The politician, Weber fears, lives in continual danger of falling off of the tension-filled center point between ethical imperatives and practical necessities. So the purpose of his lecture is to remind his listeners — students aspiring to enter politics — of precisely this danger. As a politician, Weber suggests, you will fail to achieve your maximal ends, and that’s a good thing because of the cost of succeeding. But that doesn’t mean that you should moderate your ends; it means that you should strive to balance that far ethical horizon with the day-to-day needs of governing, which Weber reminds us, invariably involve coercion. The challenge is not the institutions of government or social life, and contra Robin, the call is not to free oneself from them; the challenge is acting without the reassurance of an inherently meaningful world to inform your choices — and, perhaps, to have the decency to feel guilty about the gap between aspirations and actuality. That would be a person with the vocation for politics.

As for the scholar, the hope that Weber holds out is slimmer, but potentially more profound. The scholar can both diagnose the contemporary condition — that, after all, is what Weber spent much of his time as a scholar doing — and make a very specific and particular contribution to the future even though it is the inevitable fate of scholarship to be superseded by future scholarship. As a diagnostic voice, the scholar can provide “clarity”:

If you take up this or that attitude, the lessons of science [Wissenschaft] are that you must apply such and such means in order to convert your beliefs into a reality. These means may well turn out to be of a kind that you feel compelled to reject. You will then be forced to choose between the end and the inevitable means. Does the end ‘justify’ these means or not? The teacher can demonstrate to you the necessity of this choice. As long as he wishes to remain a teacher, and not turn into a demagogue, he can do no more.”

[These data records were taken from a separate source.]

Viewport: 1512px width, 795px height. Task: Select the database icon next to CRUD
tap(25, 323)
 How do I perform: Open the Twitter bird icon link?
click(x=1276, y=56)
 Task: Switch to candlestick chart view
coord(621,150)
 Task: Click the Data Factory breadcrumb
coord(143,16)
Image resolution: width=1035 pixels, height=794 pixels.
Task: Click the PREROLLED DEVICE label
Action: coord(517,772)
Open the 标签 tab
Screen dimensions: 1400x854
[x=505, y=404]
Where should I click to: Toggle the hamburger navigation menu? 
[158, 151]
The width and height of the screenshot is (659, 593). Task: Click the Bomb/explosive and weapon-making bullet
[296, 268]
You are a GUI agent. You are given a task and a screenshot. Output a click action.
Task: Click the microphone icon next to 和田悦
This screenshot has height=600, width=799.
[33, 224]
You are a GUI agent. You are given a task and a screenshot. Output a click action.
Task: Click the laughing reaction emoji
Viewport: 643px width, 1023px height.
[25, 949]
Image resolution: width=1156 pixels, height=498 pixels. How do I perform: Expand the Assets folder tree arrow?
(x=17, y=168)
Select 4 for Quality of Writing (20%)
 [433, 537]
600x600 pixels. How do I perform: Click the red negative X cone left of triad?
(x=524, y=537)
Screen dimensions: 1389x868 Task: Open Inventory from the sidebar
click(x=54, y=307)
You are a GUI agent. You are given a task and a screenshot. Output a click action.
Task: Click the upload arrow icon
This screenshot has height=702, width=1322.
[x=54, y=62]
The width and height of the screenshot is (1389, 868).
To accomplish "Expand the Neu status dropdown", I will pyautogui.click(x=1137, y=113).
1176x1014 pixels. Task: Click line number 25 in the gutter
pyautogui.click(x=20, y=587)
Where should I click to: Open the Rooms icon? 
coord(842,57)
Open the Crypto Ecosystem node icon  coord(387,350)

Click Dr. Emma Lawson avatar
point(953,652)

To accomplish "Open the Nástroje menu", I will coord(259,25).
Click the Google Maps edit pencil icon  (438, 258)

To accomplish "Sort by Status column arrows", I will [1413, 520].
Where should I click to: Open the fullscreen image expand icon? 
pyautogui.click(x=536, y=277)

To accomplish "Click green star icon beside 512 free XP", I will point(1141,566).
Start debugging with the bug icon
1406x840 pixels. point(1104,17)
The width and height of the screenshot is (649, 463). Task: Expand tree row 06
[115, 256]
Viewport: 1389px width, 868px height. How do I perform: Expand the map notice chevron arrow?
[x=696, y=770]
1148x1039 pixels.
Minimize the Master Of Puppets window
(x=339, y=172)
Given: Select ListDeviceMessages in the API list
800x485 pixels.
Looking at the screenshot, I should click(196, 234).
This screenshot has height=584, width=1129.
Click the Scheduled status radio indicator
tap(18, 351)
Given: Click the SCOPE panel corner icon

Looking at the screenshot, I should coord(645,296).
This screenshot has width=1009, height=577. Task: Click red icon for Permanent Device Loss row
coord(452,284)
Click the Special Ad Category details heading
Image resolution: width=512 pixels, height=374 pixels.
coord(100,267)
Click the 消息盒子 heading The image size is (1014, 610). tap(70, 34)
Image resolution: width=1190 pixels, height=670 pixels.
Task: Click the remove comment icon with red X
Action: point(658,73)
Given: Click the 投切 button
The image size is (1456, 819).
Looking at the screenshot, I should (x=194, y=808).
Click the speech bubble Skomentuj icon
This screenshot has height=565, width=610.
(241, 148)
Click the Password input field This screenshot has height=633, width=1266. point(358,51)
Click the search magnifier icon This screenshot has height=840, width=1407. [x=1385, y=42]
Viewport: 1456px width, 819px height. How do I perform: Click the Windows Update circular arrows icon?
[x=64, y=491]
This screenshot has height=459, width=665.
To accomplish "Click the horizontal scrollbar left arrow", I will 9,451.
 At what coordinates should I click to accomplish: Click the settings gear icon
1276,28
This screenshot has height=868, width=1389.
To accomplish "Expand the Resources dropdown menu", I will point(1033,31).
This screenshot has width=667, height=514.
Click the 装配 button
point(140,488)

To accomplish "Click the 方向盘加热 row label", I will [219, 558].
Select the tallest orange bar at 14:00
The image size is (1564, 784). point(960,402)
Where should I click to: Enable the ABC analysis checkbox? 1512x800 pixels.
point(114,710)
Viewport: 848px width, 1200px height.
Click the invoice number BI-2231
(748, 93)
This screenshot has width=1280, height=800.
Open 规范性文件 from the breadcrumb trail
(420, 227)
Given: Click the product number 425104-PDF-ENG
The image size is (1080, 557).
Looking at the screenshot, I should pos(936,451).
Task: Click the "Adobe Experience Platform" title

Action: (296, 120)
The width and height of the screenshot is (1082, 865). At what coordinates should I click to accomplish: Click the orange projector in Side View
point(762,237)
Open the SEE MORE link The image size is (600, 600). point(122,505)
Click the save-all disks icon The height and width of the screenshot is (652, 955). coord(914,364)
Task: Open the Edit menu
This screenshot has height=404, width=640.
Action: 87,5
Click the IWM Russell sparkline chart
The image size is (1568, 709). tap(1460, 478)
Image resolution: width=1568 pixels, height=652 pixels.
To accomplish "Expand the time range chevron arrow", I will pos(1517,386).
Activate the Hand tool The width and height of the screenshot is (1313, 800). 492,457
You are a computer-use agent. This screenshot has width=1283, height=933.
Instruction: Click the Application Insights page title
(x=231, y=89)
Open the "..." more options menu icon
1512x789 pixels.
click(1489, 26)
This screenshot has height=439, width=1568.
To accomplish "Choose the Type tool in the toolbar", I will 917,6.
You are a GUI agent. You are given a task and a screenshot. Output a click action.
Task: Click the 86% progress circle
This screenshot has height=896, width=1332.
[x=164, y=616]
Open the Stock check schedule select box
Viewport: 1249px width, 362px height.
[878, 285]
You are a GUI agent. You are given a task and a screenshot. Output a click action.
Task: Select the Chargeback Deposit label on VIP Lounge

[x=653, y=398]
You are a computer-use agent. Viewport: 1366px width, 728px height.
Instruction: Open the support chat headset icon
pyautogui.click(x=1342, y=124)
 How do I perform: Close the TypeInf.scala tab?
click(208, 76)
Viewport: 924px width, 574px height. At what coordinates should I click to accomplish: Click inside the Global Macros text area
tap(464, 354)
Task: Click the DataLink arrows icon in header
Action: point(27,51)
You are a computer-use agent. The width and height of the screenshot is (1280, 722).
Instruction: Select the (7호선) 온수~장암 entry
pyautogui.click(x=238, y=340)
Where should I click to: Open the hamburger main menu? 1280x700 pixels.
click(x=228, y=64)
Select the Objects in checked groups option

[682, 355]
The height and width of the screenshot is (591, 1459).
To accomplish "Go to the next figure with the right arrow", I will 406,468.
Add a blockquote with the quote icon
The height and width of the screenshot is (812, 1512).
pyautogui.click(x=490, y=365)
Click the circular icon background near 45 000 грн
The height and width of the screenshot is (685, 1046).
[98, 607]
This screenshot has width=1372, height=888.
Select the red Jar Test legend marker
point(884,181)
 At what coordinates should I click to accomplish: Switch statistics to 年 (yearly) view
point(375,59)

Weber suggests that this function of showing someone the “uncomfortable facts” that their partisan position tends to overlook is best carried out in the classroom, but he certainly doesn’t rule out the possibility of a scholar doing this through their writings and public talks, much as he himself was doing in delivering these lectures. In this way a scholar sounds a cautionary note that helps to prevent runaway ideologues from exercising coercion without impunity.

The other thing that a scholar can do, however is to contribute to the longer-term collective effort to wrestle with the meaningful resources on which we continue to draw even as we have lost the collective confidence that they somehow mirror the way that the world is in and of itself. The disenchantment of the world doesn’t mean that we stop having ethical debates; it just means that none of those debates can terminate in the real moral substance of the world. We don’t live in the Star Wars or Lord of the Rings universes, where reality itself is charged with moral purpose and skeptics are proven demonstrably wrong in the course of the narrative. So instead of definitive resolutions or overarching consensuses, what we have instead are shared cultural resources — commonplaces, topoi — on which we draw in making our way into the future. Scholars can inventory and elaborate those commonplaces, treating them as “ideal-types” in their explanatory accounts, making them available for future practical deployment.

That’s not the salvation of the world, but it’s an oar in the water as we try to collectively steer ourselves. And Max Weber’s most profound lesson for us may be that we should not find this particularly depressing, but we should instead look at it with clear eyes, and “go on” regardless.